States are inconsistently identifying 340B drug claims in a way that is causing them to forego proper drug rebates and receive improper duplicate drug discounts. A study, conducted by the HHS Office of Inspector General (OIG) to examine why manufacturers are sometimes paying too much in rebates and why states are sometime paying too much for Medicaid managed care organization (MCO) drugs, revealed that states identification methods are not accurately classifying all individual 340B drug claims. The OIG recommended that states transition from provider-level methods of identifying 340B drug claims to claim-level identification methods to improve the accuracy of claim identification (OIG Report, OEI-05-14-00430, June 8, 2016).
Rebates. Under the Medicaid Drug Rebate Program, in order for drugs to be eligible for federal financial participation through Medicaid, manufacturers must pay rebates to states when drugs are dispensed to Medicaid beneficiaries and paid for by Medicaid. Although the program was initially restricted to rebates for fee-for-service (FFS) drugs, the Patient Protection and Affordable Care Act (ACA) (P.L.111-148) extended the program to Medicaid MCO drugs. Because a growing proportion of drugs paid for by Medicaid are paid through MCOs, state collection of drug rebates for MCO drugs has become increasingly important.
Duplication. The 340B drug program—which enables certain health care providers to purchase drugs at a discount—impacts the Medicaid MCO rebates because of a prohibition on duplicate discounts. Duplicate discounts occur when a manufacturer sells a drug with 340B pricing and then also pays a Medicaid rebate. Thus, to properly collect Medicaid rebates, without running the risk of improper duplication, states must identify and exclude 340B claims. If states are not accurate in their identification of those 340B claims, they run the risk of foregoing rebates to which they would otherwise be entitled. Manufacturers are also impacted by poor 340B claim identification, because improper identification can lead to duplicate rebates and rebate disputes.

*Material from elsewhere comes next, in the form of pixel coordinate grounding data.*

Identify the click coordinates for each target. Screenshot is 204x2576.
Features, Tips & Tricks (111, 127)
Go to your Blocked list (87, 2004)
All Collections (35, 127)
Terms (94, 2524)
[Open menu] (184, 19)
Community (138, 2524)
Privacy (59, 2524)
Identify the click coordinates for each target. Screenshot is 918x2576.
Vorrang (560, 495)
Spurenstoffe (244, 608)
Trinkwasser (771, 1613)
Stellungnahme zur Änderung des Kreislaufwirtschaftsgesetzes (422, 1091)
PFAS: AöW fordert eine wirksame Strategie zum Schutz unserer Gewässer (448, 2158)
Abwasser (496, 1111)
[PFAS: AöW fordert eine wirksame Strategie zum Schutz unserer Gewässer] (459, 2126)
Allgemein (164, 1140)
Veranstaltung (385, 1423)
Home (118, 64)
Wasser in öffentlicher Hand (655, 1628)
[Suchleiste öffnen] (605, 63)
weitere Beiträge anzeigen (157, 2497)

Claim identification. Two of the methods that states can use to identify and prevent duplication of 340B claims include provider-level and claim-level identification. Under a provider-level method, states identify covered entities that use 340B-purchased drugs for their Medicaid patients and then exclude drug claims billed by those entities. The most common provider-level method is the Health Resources and Services Administration (HRSA) Medicaid Exclusion File (MEF). However, HRSA issued guidance in 2014 warning states that the MEF is designed to identify duplicate discounts specifically for fee-for-service (FFS) claims, not MCO claims. The second method—known as claim-level—is more specific because it excludes individual drug claims that covered entities explicitly identify as 340B claims.
States. The OIG review analyzed the identification methods of 37 states and found that 35 reported having methods for identifying 340B claims for MCO drugs. While 30 states reported using provider-level methods in some capacity, 22 of those 30 states reported using only provider-level methods for either all MCO drugs or a portion of MCO drugs. Out of those 30 provider-level method states, 24 states used the MEF in some capacity and 17 states used only the MEF for MCO drugs. Claim-level methods were used, in some capacity by 14 of the 35 states and nine of those 14 states used only claim-level methods for a segment of their MCO drugs.
Methods. The OIG determined that provider-level methods are not accurate for 340B drug identification purposes because those methods treat all drug claims from a given covered entity in the same way, regardless of whether they are 340B claims or not. As a result, provider-level methods, do not easily allow entities to distinguish specific claims. The OIG determined that states can be more accurate with claim-level identification because the method allows for differentiation among specific claims—for example, between 340B and non-340B claims.
Recommendations. The OIG recommended that CMS require states to use claim-level methods to identify 340B drug claims. Additionally, the OIG recommended that HRSA clarify, through guidance, that 340B covered entities must follow state instructions to facilitate states’ claim-level identification of 340B-purchased drugs. CMS did not agree with the first recommendation, noting that there is no statutory basis for such a requirement. However, HRSA concurred with the recommendation to clarify its guidance on the prevention of duplicate discounts.